Written request A
Reproduce everything in the dog rescue thread from "I am just trying" down to "too much there.".
Written request B
Answer these from the dog rescue thread:
(i) How old is the mother dog?
(ii) What is the name of the girl said to have the dogs?
(iii) Where does the woman holding the dogs plan to take them later in the week?
Written request C
List every web address that appears in the dog rescue thread.

Source excerpt
◆ ◆ ◆ ◆ ◆

# Kalamazoo, MI 6 week pup, 1.5 yr mom



## onyx'girl (May 18, 2007)

_I will try to get more info on this, Jane_


-----Original Message-----
From: Dogs Deserve Better [mailto:[email protected]] 
Sent: Tuesday, October 06, 2009 6:22 PM
Subject: 6 Week old German Shepherd Pup and her mom abandoned. Need home.

Hi Everyone,
I was contacted by a woman that relinquished several of her chained dogs=20
to us earlier this year. A friend of hers had a German Shepherd pup 6 
weeks of age, and the mother who is 1 1/2 year old dumped at her house. 
They are willing to meet with anyone that would like to take them. The 
woman that is holding the dogs plans on taking them to the pound later 
this week. If anyone has room for them let me know and I will put you 
in contact with them.
Thanks!
Patricia Aldering
Region 3 Coordinator
Dogs Deserve Better
PO Box 176
Oshtemo,Michigan 49077
269-870-0711
http://www.kalamazoodogsdeservebetter.org
http://www.dogsdeservebetter.org
http://www.mothersagainstdogchaining.org
help support DDB Kalamazoo:
http://www.nancyaldersmith.com
part of the proceeds will be donated
to DDB Kalamazoo Chapter


----------



## onyx'girl (May 18, 2007)

Waiting for the person who has these two to get back with me...


----------



## Sigurd's Mom (May 12, 2009)

Jane, are you thinking of helping these two?


----------



## onyx'girl (May 18, 2007)

No, I cannot take them in.
I am just trying to get more exposure for them. Patricia(the contact) is doing the same.
A girl named Christie is supposedly the one w/ the dogs and is going to e-mail me more info tomorrow. Then I'll know how better to help them. I don't want them to end up at the pound, the pup would be exposed to too much there.


----------



## GSDTrain (Apr 21, 2008)

any info or pics?


----------



## onyx'girl (May 18, 2007)

I am waiting for the person who has these two to contact me...She was supposed to e-mail me the info yesterday. I contacted Patricia above and she was just courtesy crossposting for the owner, and was passing on my e-mail to them... very frustrating that they haven't yet! I hppe she didn't dump them at the shelter


----------



## GSDTrain (Apr 21, 2008)

ok, please keep us posted!


----------

◆ ◆ ◆ ◆ ◆

Entries for finding text and elements
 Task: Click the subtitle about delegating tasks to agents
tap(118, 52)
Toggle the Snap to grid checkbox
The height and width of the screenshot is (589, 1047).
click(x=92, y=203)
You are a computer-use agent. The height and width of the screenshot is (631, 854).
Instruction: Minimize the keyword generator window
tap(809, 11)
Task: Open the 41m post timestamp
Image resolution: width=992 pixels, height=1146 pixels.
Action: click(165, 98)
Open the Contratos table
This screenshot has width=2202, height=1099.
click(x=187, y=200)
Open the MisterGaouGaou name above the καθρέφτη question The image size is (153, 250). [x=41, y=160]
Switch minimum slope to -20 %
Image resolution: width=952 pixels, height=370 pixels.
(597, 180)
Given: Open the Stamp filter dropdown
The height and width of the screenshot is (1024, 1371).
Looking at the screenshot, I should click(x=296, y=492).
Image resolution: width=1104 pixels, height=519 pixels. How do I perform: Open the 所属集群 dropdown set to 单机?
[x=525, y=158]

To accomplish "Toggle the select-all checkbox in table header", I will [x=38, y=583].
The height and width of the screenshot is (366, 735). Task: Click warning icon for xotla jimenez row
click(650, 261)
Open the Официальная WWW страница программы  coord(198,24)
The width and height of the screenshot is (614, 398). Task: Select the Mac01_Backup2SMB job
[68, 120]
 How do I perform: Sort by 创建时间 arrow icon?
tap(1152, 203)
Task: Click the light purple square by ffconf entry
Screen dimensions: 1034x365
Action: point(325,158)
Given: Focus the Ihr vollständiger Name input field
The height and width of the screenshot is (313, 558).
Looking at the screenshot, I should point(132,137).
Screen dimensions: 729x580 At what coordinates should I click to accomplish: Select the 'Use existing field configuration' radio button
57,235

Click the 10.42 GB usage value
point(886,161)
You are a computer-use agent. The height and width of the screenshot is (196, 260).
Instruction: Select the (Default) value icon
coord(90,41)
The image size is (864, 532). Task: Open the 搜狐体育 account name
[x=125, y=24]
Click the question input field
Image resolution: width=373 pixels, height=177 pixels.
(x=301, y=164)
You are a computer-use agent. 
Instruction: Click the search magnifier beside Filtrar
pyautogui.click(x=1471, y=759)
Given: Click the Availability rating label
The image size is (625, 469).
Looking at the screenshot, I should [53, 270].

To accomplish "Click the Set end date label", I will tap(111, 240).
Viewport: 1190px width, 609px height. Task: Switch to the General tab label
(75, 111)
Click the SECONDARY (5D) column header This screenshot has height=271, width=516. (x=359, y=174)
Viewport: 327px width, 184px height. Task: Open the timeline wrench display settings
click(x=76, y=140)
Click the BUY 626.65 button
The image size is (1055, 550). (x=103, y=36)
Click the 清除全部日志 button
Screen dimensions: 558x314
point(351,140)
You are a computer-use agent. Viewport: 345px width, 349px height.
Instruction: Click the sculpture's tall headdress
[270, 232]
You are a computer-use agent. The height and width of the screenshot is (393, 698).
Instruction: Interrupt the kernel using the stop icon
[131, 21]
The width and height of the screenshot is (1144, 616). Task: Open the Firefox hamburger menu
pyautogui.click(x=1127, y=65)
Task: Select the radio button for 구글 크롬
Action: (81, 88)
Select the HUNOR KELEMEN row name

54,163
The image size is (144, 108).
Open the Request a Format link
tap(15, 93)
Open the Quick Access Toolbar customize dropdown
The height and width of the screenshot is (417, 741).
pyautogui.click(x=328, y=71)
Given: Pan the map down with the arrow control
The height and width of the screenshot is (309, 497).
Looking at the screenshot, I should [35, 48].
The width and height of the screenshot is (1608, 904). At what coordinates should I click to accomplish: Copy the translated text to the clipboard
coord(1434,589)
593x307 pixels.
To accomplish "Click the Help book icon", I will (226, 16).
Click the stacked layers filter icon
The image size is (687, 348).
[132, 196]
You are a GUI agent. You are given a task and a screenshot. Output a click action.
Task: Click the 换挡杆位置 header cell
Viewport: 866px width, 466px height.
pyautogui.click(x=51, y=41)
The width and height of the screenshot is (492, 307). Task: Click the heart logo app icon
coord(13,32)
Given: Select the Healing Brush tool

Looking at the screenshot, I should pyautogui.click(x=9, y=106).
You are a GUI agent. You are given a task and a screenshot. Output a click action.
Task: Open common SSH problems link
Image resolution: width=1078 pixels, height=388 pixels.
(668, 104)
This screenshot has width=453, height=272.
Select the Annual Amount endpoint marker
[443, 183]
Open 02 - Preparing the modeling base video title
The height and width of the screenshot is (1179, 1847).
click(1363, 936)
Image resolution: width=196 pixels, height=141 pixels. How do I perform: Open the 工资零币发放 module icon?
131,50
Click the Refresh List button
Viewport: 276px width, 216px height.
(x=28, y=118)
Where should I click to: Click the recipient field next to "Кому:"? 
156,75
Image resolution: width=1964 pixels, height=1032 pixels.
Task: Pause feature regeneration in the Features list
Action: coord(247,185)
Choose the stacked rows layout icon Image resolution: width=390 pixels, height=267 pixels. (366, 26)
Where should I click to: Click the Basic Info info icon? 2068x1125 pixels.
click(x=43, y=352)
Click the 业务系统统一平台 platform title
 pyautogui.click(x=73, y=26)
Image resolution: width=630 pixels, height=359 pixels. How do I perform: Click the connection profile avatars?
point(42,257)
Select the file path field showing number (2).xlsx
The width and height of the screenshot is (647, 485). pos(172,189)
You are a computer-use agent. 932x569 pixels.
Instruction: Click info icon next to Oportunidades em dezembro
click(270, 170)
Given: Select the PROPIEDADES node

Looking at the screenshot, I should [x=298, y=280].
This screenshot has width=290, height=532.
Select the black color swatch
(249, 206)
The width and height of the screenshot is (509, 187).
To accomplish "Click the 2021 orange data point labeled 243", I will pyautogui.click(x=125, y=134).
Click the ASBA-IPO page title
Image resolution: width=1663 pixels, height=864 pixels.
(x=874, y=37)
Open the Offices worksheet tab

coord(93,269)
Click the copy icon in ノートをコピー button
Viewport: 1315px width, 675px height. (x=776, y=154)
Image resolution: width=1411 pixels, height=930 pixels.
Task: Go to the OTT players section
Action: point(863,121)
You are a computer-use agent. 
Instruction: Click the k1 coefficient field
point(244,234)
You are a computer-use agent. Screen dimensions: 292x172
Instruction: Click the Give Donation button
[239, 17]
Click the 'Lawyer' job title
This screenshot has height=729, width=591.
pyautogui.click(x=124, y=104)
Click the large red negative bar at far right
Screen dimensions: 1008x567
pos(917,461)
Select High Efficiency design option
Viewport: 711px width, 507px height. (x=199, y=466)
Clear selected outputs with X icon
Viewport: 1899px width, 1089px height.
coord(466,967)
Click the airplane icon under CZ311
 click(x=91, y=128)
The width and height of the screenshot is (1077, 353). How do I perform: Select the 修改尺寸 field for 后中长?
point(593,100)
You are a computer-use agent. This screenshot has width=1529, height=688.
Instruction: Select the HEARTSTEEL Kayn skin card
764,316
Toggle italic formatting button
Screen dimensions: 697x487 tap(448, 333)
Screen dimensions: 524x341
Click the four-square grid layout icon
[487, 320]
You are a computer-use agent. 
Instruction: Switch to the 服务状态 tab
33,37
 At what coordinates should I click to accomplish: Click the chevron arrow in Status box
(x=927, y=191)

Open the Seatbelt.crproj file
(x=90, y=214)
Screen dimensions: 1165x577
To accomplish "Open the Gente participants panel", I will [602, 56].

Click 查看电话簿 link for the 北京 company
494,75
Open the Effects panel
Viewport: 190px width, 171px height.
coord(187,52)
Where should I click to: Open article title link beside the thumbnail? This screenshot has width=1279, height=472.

◆ ◆ ◆ ◆ ◆

Exercise response A
I am just trying to get more exposure for them. Patricia(the contact) is doing the same.
A girl named Christie is supposedly the one w/ the dogs and is going to e-mail me more info tomorrow. Then I'll know how better to help them. I don't want them to end up at the pound, the pup would be exposed to too much there.

Exercise response B
(i) 1 1/2 years old
(ii) Christie
(iii) To the pound

Exercise response C
http://www.kalamazoodogsdeservebetter.org
http://www.dogsdeservebetter.org
http://www.mothersagainstdogchaining.org
http://www.nancyaldersmith.com